Au X° siècle, alors que la nouvelle communauté est devenue le siège du giudice d'Arborea, le harcèlement des corsaires Sarrasins la poussent davantage à l'intérieur des terres. On démantèle ce qui reste des augustes monuments de Tharros et on emporte ce qui peut l'être pour construire, sur une hauteur, la ville fortifiée connue depuis l'an 1070 sous le nom d'Oristano.
A l'extrémité de la péninsule désertée, hors une tour mise là par les Espagnols au XV° siècle, Tharros l'oubliée se cache sous les sables que lui apporte le vent d'un millier d'hivers et la mer, lentement, monte à l'assaut de ses quais.
Occasionnellement, un chercheur de trésors vient chercher l'or phénicien déposé dans ses nécropoles : un certain Lord Vernon le revend aux conservateurs du lointain British Museum.
C'est seulement en 1950 que les archéologues fouillent la grande citée que seuls les touristes aujourd'hui animent.
Les artefacts exhumés sont visibles dans les musées de Cabras et Oristano.
Qu'il est poignant de voir ce qui reste de ce port florissant, de sa casbah à jamais paisible, de ses thermes désormais secs et de ses temples aux dieux oubliés ! Depuis les marchands phéniciens jusqu'aux corsaires mauresques, combien d'hommes et de femmes vécurent ici des jours de miel ou de cendre ? Le souvenir s'en est estompé, puis a disparu dans l'abime du temps ...

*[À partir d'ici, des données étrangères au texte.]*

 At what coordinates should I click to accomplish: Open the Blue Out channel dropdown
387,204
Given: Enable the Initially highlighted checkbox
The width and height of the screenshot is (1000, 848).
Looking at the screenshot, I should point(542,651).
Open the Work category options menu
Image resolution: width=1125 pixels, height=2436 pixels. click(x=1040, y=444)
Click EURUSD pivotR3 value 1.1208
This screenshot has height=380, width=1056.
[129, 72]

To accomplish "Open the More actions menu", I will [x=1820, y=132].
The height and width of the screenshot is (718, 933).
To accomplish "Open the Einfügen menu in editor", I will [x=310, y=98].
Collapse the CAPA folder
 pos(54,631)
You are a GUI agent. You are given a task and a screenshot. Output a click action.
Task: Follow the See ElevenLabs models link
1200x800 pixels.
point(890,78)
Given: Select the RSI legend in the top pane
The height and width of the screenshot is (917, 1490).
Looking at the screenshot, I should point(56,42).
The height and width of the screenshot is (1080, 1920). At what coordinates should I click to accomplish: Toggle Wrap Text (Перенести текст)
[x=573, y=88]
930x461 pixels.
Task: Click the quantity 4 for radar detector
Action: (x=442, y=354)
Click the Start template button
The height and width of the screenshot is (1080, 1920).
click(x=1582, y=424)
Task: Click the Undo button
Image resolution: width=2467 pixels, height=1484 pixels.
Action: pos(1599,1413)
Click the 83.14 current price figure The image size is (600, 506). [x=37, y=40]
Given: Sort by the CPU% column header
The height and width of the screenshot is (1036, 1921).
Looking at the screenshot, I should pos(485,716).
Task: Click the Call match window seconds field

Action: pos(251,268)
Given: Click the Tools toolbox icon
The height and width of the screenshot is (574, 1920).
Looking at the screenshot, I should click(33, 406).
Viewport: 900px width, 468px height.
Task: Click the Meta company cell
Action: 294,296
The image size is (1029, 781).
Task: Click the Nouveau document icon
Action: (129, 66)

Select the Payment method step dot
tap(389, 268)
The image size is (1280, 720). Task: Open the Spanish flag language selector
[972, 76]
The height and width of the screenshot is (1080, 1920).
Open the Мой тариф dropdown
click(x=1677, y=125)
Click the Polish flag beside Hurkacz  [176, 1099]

THARROS : la tour espagnole de Don Giovanni (XV° siècle) domine la cité en ruine



THARROS : sous la tour Don Giovanni, les restes d'un petit amphithéâtre romain
recouvrent ceux de la nécropole punique, elle-même creusée sur le site d'un village nuragique.

THARROS : chapiteau corinthien.

Photo de droite : les deux colonnes et,
à l'arrière plan, le cap San Marco
qui ferme la baie intérieure de Tharros.



THARROS : la voie romaine descend la colline de Marru Bannu
vers la cité abandonnée que seuls animent les touristes.


THARROS : un égout se cache sous les dalles de basalte de la voie romaine,
bordées d'échoppes et de demeures dont seuls restent les seuils.